• _TASK STATEMENT_:
Write out each of the items below word for word, changing nothing.

(Word and element pointing entries)
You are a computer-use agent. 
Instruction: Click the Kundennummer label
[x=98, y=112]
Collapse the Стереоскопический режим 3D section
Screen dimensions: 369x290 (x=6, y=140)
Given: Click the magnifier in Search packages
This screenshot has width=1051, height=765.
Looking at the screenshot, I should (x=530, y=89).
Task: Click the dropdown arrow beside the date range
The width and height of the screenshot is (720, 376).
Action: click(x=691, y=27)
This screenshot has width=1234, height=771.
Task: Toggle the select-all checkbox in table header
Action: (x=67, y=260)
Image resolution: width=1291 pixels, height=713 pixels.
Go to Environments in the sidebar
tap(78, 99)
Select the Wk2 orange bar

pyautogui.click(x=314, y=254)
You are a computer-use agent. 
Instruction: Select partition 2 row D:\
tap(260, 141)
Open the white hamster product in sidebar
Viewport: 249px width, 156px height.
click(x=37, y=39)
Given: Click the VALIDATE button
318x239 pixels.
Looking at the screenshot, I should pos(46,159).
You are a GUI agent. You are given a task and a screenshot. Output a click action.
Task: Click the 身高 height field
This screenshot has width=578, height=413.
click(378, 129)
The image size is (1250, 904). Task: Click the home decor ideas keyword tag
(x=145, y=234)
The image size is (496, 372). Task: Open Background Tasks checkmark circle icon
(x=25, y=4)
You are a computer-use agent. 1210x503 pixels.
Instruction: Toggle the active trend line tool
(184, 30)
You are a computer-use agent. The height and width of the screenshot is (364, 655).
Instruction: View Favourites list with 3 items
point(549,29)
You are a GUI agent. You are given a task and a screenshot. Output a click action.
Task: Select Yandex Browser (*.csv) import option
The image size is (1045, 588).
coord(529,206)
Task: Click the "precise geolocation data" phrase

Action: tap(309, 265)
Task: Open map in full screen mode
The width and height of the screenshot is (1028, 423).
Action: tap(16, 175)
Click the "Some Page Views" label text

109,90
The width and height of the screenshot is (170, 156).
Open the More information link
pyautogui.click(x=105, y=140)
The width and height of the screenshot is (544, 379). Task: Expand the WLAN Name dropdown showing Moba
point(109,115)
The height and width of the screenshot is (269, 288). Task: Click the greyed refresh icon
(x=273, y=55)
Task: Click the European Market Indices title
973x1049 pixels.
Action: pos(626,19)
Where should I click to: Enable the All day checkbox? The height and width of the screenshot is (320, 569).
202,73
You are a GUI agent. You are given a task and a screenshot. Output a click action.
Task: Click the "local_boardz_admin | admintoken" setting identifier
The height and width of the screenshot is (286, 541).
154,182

• _SOLUTION BELOW_:
You are a computer-use agent. 
Instruction: Click the Kundennummer label
[x=98, y=112]
Collapse the Стереоскопический режим 3D section
Screen dimensions: 369x290 (x=6, y=140)
Given: Click the magnifier in Search packages
This screenshot has width=1051, height=765.
Looking at the screenshot, I should (x=530, y=89).
Task: Click the dropdown arrow beside the date range
The width and height of the screenshot is (720, 376).
Action: click(x=691, y=27)
This screenshot has width=1234, height=771.
Task: Toggle the select-all checkbox in table header
Action: (x=67, y=260)
Image resolution: width=1291 pixels, height=713 pixels.
Go to Environments in the sidebar
tap(78, 99)
Select the Wk2 orange bar

pyautogui.click(x=314, y=254)
You are a computer-use agent. 
Instruction: Select partition 2 row D:\
tap(260, 141)
Open the white hamster product in sidebar
Viewport: 249px width, 156px height.
click(x=37, y=39)
Given: Click the VALIDATE button
318x239 pixels.
Looking at the screenshot, I should pos(46,159).
You are a GUI agent. You are given a task and a screenshot. Output a click action.
Task: Click the 身高 height field
This screenshot has width=578, height=413.
click(378, 129)
The image size is (1250, 904). Task: Click the home decor ideas keyword tag
(x=145, y=234)
The image size is (496, 372). Task: Open Background Tasks checkmark circle icon
(x=25, y=4)
You are a computer-use agent. 1210x503 pixels.
Instruction: Toggle the active trend line tool
(184, 30)
You are a computer-use agent. The height and width of the screenshot is (364, 655).
Instruction: View Favourites list with 3 items
point(549,29)
You are a GUI agent. You are given a task and a screenshot. Output a click action.
Task: Select Yandex Browser (*.csv) import option
The image size is (1045, 588).
coord(529,206)
Task: Click the "precise geolocation data" phrase

Action: tap(309, 265)
Task: Open map in full screen mode
The width and height of the screenshot is (1028, 423).
Action: tap(16, 175)
Click the "Some Page Views" label text

109,90
The width and height of the screenshot is (170, 156).
Open the More information link
pyautogui.click(x=105, y=140)
The width and height of the screenshot is (544, 379). Task: Expand the WLAN Name dropdown showing Moba
point(109,115)
The height and width of the screenshot is (269, 288). Task: Click the greyed refresh icon
(x=273, y=55)
Task: Click the European Market Indices title
973x1049 pixels.
Action: pos(626,19)
Where should I click to: Enable the All day checkbox? The height and width of the screenshot is (320, 569).
202,73
You are a GUI agent. You are given a task and a screenshot. Output a click action.
Task: Click the "local_boardz_admin | admintoken" setting identifier
The height and width of the screenshot is (286, 541).
154,182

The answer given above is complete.